> _Zadanie 1_: Podaj ponownie, słowo w słowo, fragment tekstu o wędkowaniu na klenie i okonie między "20.12.2015 wybraliśmy się" a "Ostatecznie pojechaliśmy wszędzie.", łącznie z tymi słowami.
> _Zadanie 2_: Proszę przetłumaczyć na angielski zdanie z tekstu o wędkowaniu na klenie i okonie: „Plan był taki, że jedziemy na nową wodę w nieznane.”
> _Zadanie 3_: Dopisz dalszy ciąg tekstu o wędkowaniu na klenie i okonie, zaczynając po jego ostatnim zdaniu.

> _Wybrany fragment_:

Klenie, okonie i 3 nowe miejscówki – wędkarstwo spinningowe

Klenie, okonie i 3 nowe miejscówki – wędkarstwo spinningowe

Klenie to ryby, które rzadko pojawiają się w moich filmach zwłaszcza jeżeli chodzi o wędkarstwo spinningowe. Nie nastawiam się na ten gatunek i nie łowię w miejscach gdzie występują.

20.12.2015 wybraliśmy się do miejscowości Grodzisko Dolne nad Zalew Czyste. Plan był taki, że jedziemy na nową wodę w nieznane. Jeżeli brań nie będzie w Grodzisku to przemieszczamy się nad pobliską rzeką. Jeżeli na rzece będzie martwica jedziemy na najbliższą żwirownię. Ostatecznie pojechaliśmy wszędzie.

> _Wyciągi danych_:
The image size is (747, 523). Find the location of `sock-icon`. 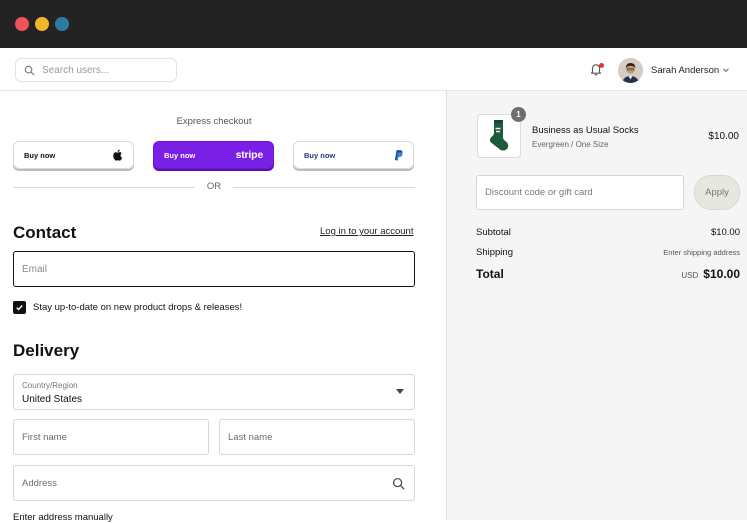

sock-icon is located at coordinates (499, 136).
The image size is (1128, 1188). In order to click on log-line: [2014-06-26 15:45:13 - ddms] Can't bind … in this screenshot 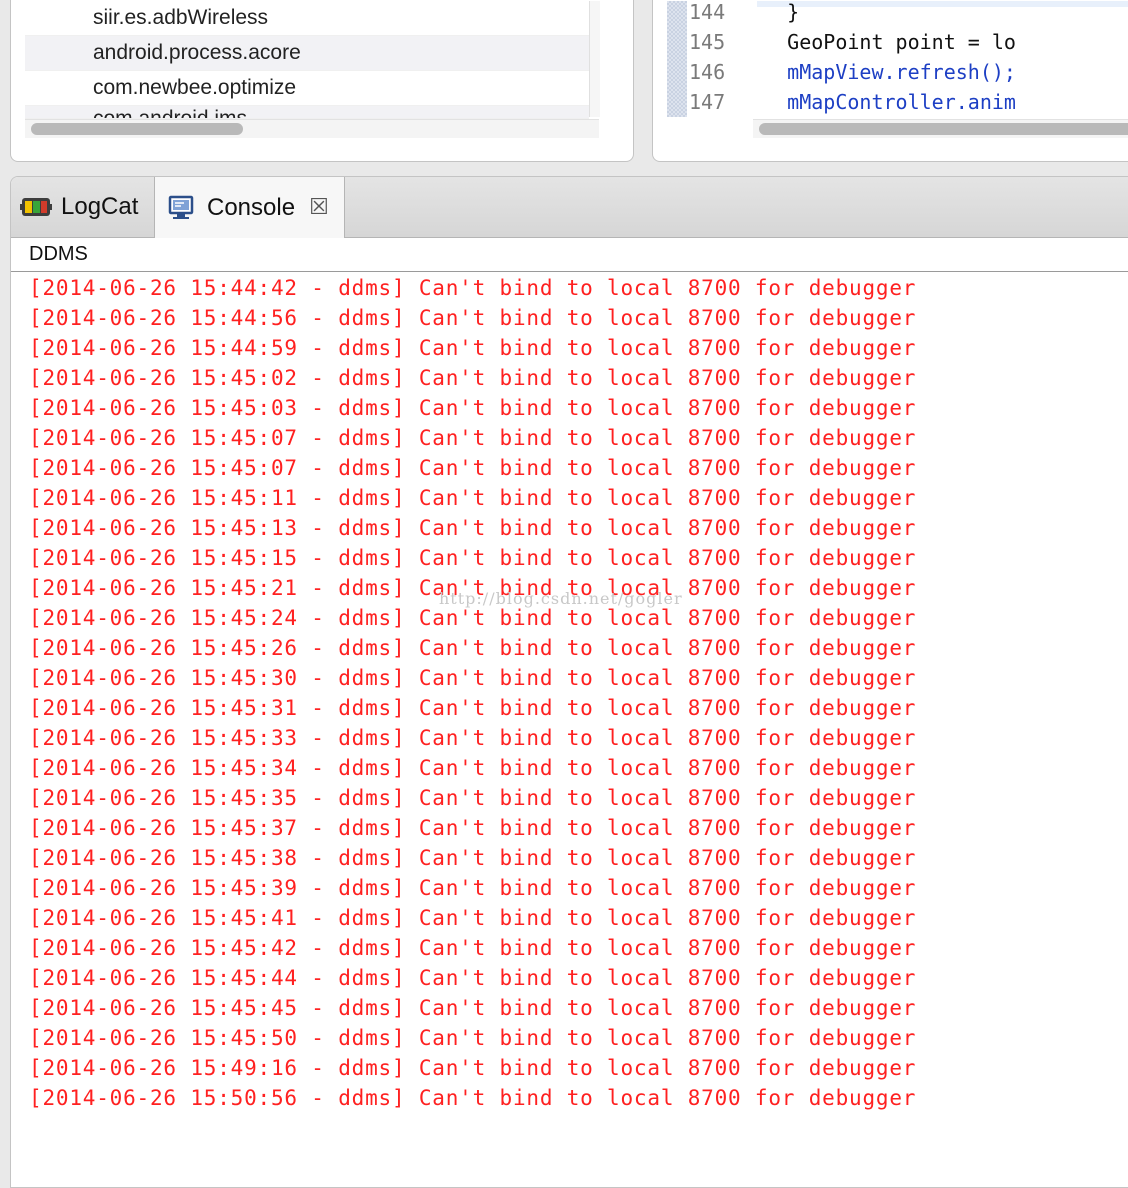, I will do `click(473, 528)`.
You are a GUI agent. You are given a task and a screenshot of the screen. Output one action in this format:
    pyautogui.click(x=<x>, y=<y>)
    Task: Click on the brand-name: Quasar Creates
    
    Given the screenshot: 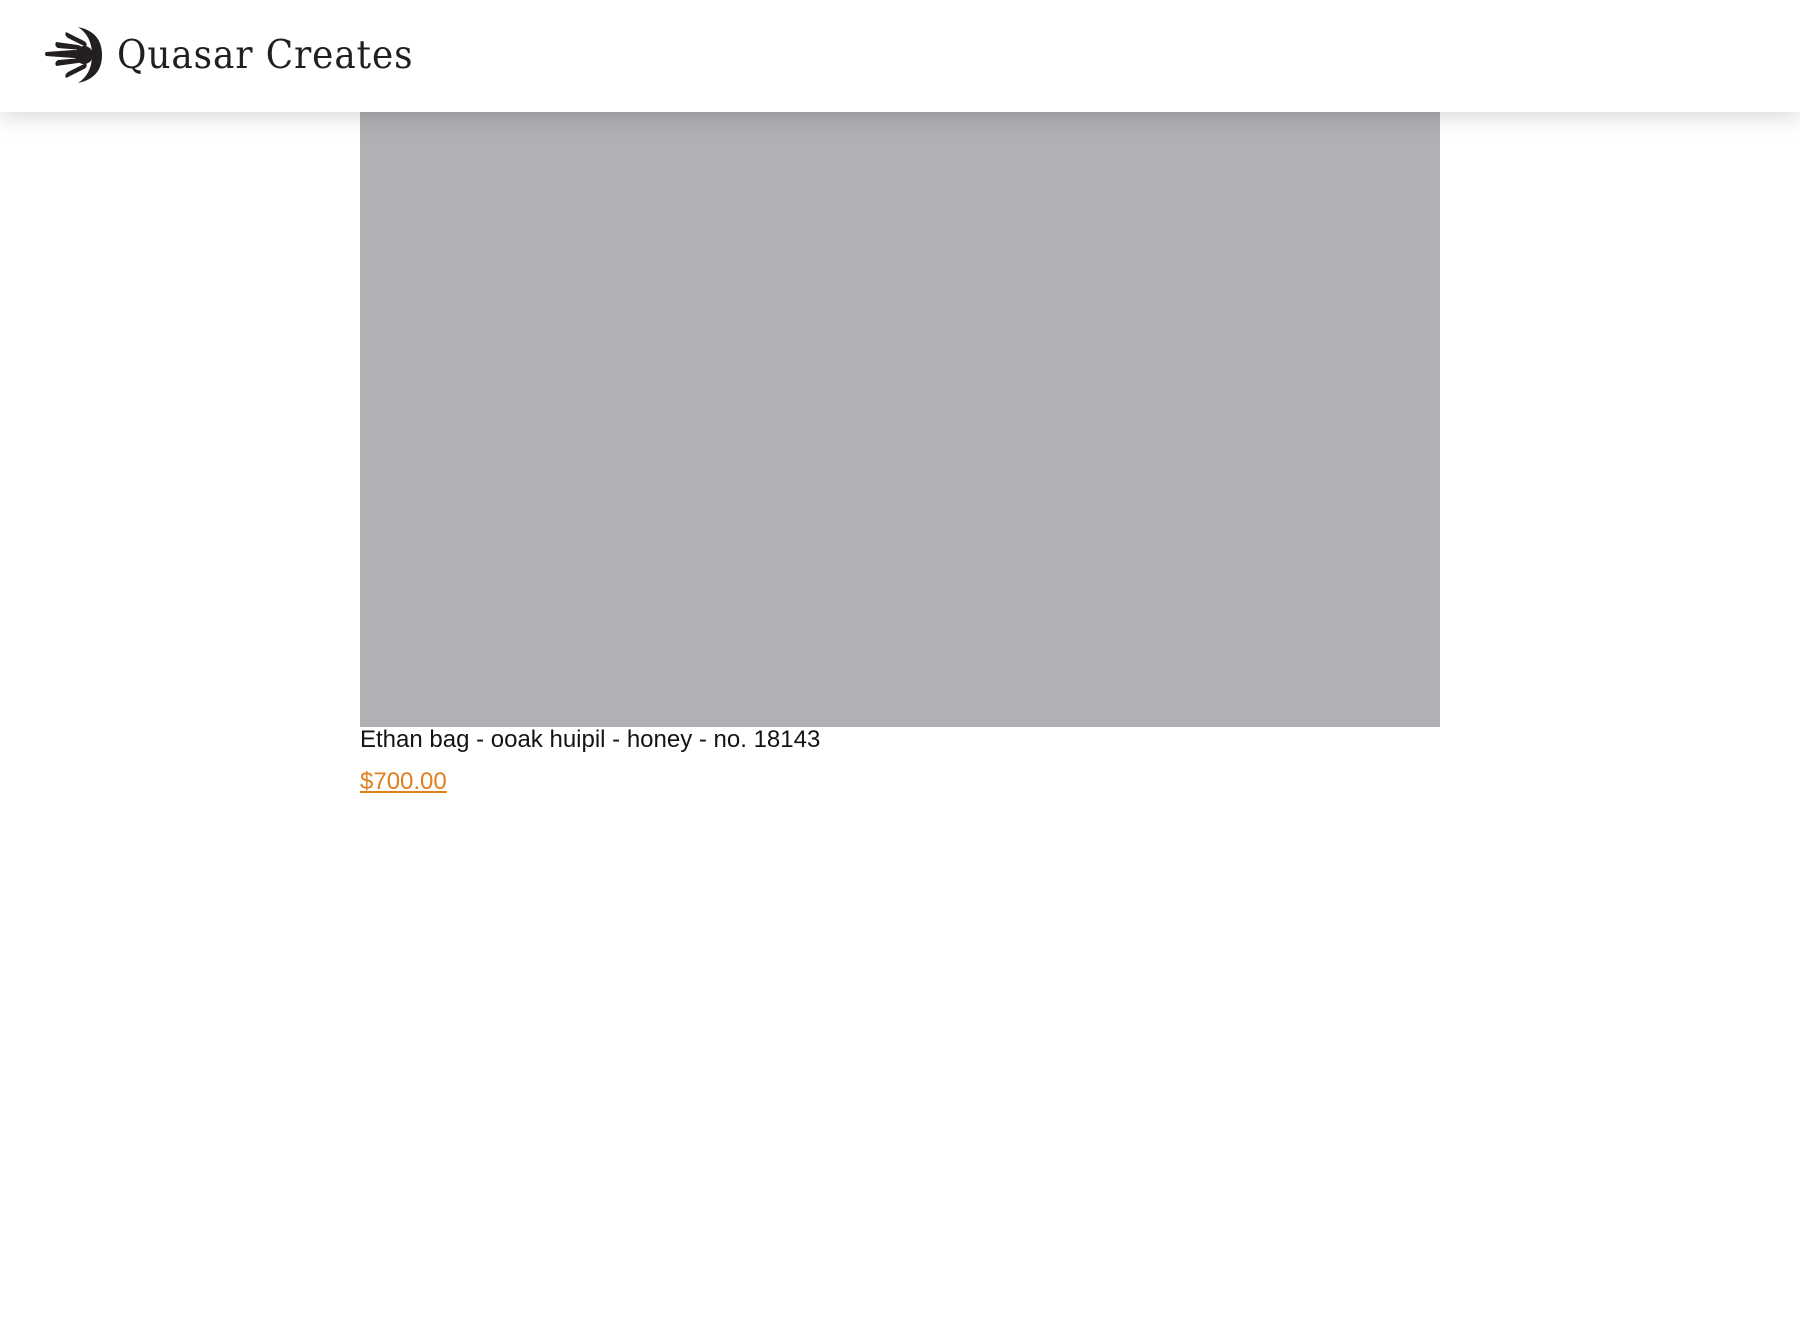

==

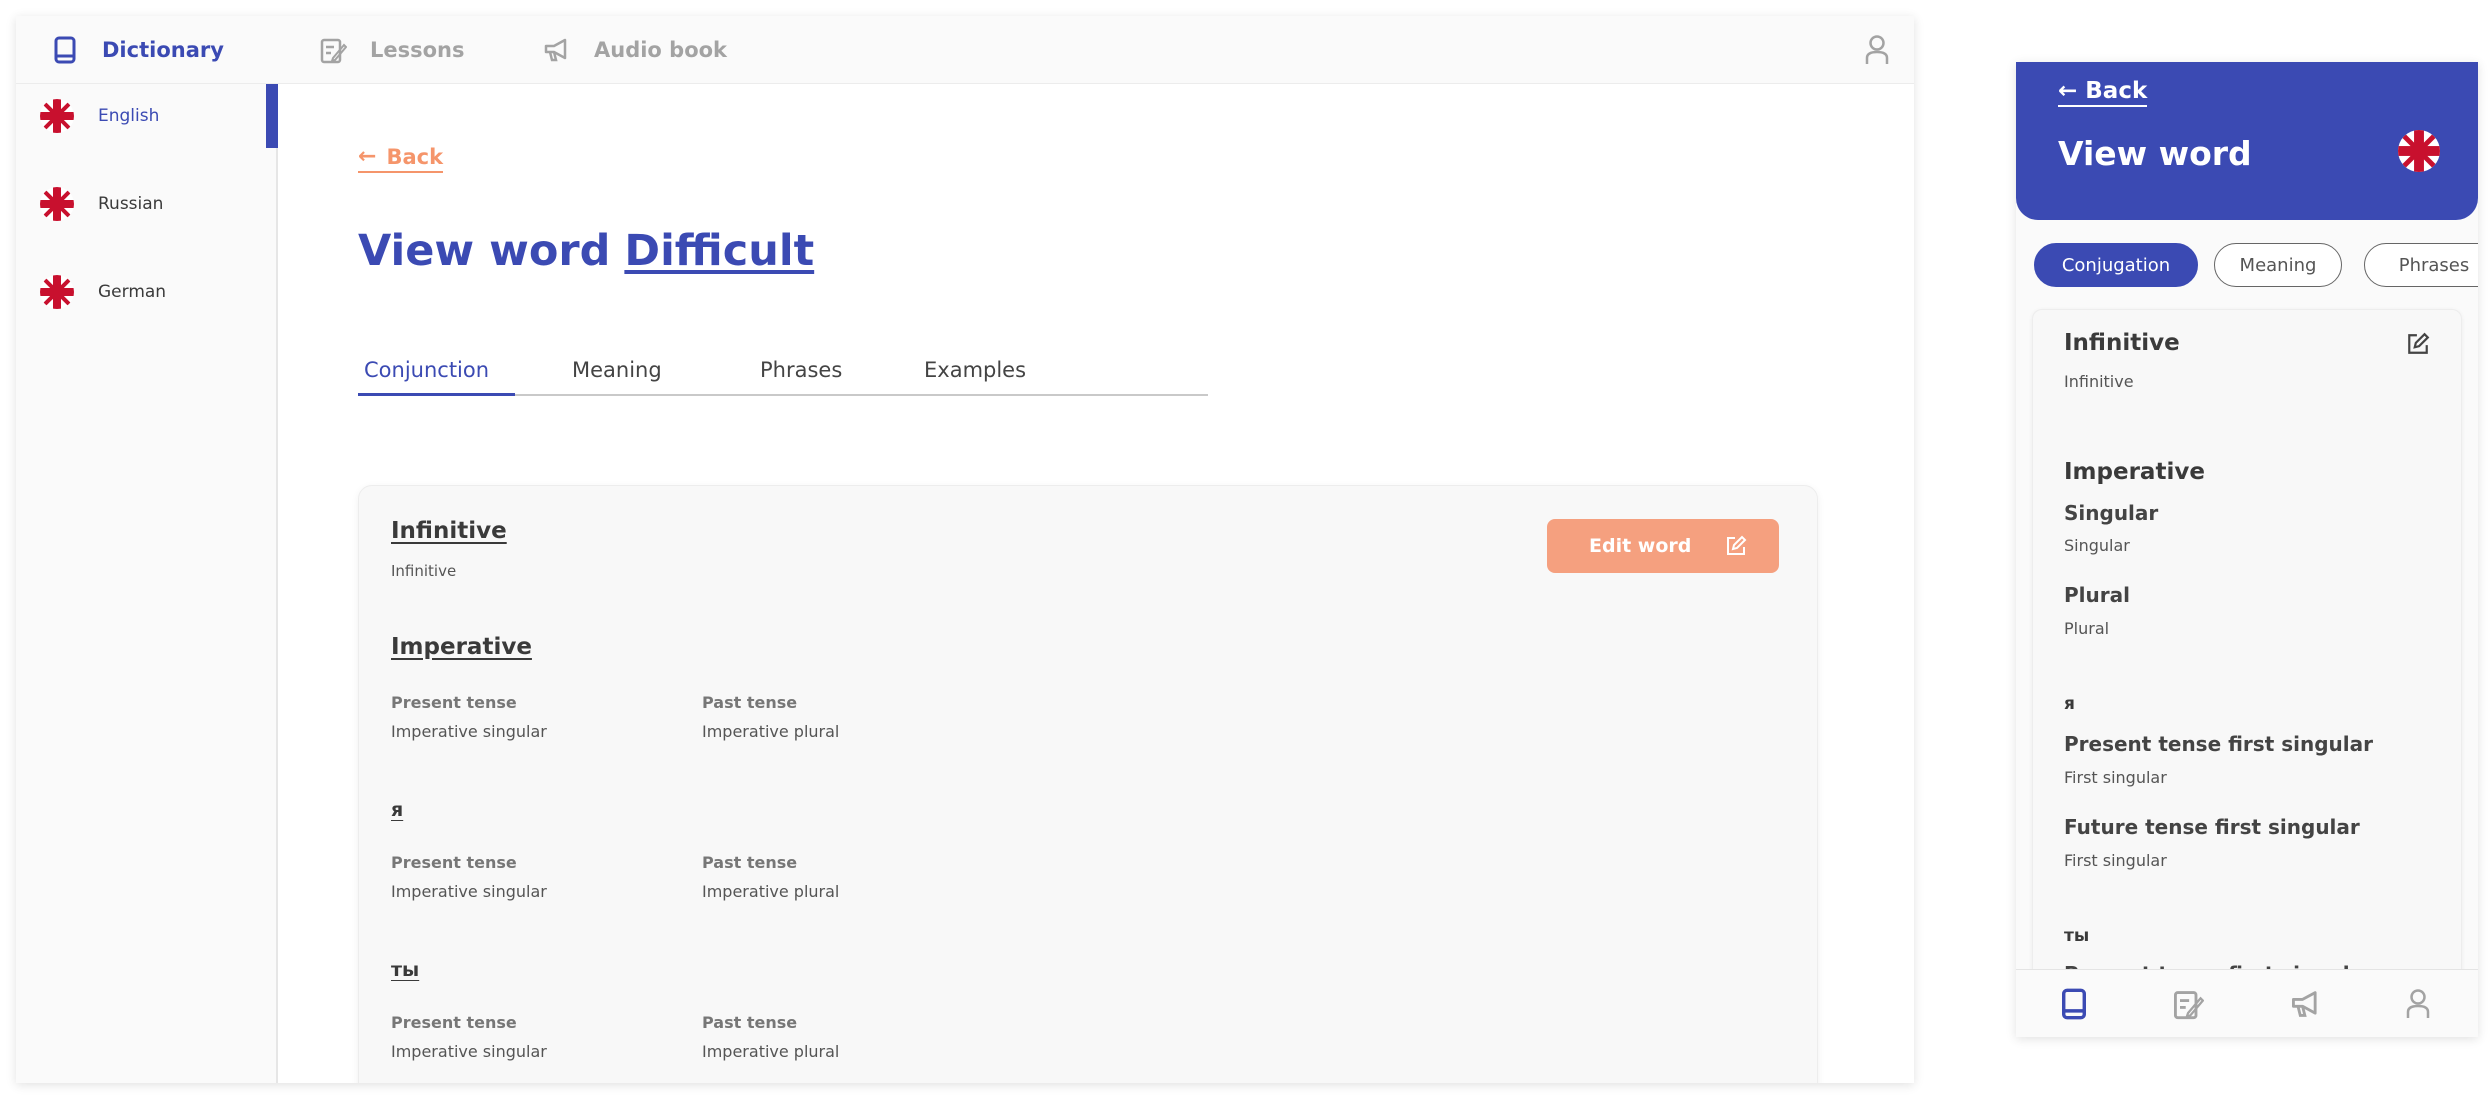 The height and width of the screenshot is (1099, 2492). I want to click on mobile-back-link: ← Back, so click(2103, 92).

> _Odpowiedź pisemna 1_:
20.12.2015 wybraliśmy się do miejscowości Grodzisko Dolne nad Zalew Czyste. Plan był taki, że jedziemy na nową wodę w nieznane. Jeżeli brań nie będzie w Grodzisku to przemieszczamy się nad pobliską rzeką. Jeżeli na rzece będzie martwica jedziemy na najbliższą żwirownię. Ostatecznie pojechaliśmy wszędzie.

> _Odpowiedź pisemna 2_: The plan was that we would head to new water, into the unknown.

> _Odpowiedź pisemna 3_:
[URIS id=2529]

Z Rzeszowa wystartowaliśmy wcześnie. Grzesiek był po mnie już o 5:50. Do Grodziska jest ok godziny drogi a koniecznie chcieliśmy dojechać skoro świt. Zapakowaliśmy sprzęt, zgarnęliśmy i Adasia i w drogę. Drugim autem jechał Dawid z Romkiem. Spotkaliśmy się pod jednym z supermarketów. Szybka kawka i strzała na łowisko. Nad wodę dojechaliśmy idealnie przed 7:00. Zaczynało robić się jasno. Spokojnie można było przygotować zestawy i zacząć łowić.

Pocieszającym jest fakt, że najkrótszy dzień roku 2015 przypada na 20 grudnia. Od kolejnego weekendu wyjazdy będą tylko dłuższe. Jeżeli chodzi o Zalew Czyste w Grodzisku Dolnym – ryby nie chciały z nami współpracować. Przeszliśmy cały zbiornik dookoła. Łowiliśmy na boczny trok oraz standardowe gumy z główkami. Jedynie Romek uratował honor miejscówki dosłownie wydłubując jednego okonia z trzcin. Po krótkiej przerwie na kawę szybka decyzja – zmieniamy miejscówkę.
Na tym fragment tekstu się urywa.